- TASK TO CARRY OUT -
Write out the data exactly, every line included.

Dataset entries
..........

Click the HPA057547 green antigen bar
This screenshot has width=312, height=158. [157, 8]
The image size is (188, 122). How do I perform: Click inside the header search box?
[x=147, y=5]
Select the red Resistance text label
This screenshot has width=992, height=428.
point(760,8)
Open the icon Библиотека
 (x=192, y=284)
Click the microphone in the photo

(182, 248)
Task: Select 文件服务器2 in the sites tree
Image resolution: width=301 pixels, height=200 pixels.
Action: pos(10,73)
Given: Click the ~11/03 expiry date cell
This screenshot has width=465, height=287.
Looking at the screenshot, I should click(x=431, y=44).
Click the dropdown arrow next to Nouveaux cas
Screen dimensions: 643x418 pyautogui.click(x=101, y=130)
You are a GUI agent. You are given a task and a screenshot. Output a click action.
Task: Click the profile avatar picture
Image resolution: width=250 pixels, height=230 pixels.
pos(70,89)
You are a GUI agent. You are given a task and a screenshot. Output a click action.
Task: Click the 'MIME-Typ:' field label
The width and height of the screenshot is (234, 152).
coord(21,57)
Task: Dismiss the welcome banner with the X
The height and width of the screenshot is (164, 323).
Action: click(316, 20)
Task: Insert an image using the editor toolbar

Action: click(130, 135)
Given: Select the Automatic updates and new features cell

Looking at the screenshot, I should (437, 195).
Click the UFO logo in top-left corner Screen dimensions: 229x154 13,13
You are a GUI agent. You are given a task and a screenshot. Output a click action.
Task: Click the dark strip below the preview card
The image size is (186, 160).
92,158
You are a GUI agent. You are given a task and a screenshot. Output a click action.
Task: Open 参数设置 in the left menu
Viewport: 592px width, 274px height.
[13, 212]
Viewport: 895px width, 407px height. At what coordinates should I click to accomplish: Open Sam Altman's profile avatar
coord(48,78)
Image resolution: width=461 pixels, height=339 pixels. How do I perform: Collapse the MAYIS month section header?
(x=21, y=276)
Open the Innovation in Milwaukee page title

..........

- OUTPUT OF THE TASK -
Click the HPA057547 green antigen bar
This screenshot has width=312, height=158. [157, 8]
The image size is (188, 122). How do I perform: Click inside the header search box?
[x=147, y=5]
Select the red Resistance text label
This screenshot has width=992, height=428.
point(760,8)
Open the icon Библиотека
 (x=192, y=284)
Click the microphone in the photo

(182, 248)
Task: Select 文件服务器2 in the sites tree
Image resolution: width=301 pixels, height=200 pixels.
Action: pos(10,73)
Given: Click the ~11/03 expiry date cell
This screenshot has width=465, height=287.
Looking at the screenshot, I should click(x=431, y=44).
Click the dropdown arrow next to Nouveaux cas
Screen dimensions: 643x418 pyautogui.click(x=101, y=130)
You are a GUI agent. You are given a task and a screenshot. Output a click action.
Task: Click the profile avatar picture
Image resolution: width=250 pixels, height=230 pixels.
pos(70,89)
You are a GUI agent. You are given a task and a screenshot. Output a click action.
Task: Click the 'MIME-Typ:' field label
The width and height of the screenshot is (234, 152).
coord(21,57)
Task: Dismiss the welcome banner with the X
The height and width of the screenshot is (164, 323).
Action: click(316, 20)
Task: Insert an image using the editor toolbar

Action: click(130, 135)
Given: Select the Automatic updates and new features cell

Looking at the screenshot, I should (437, 195).
Click the UFO logo in top-left corner Screen dimensions: 229x154 13,13
You are a GUI agent. You are given a task and a screenshot. Output a click action.
Task: Click the dark strip below the preview card
The image size is (186, 160).
92,158
You are a GUI agent. You are given a task and a screenshot. Output a click action.
Task: Open 参数设置 in the left menu
Viewport: 592px width, 274px height.
[13, 212]
Viewport: 895px width, 407px height. At what coordinates should I click to accomplish: Open Sam Altman's profile avatar
coord(48,78)
Image resolution: width=461 pixels, height=339 pixels. How do I perform: Collapse the MAYIS month section header?
(x=21, y=276)
Open the Innovation in Milwaukee page title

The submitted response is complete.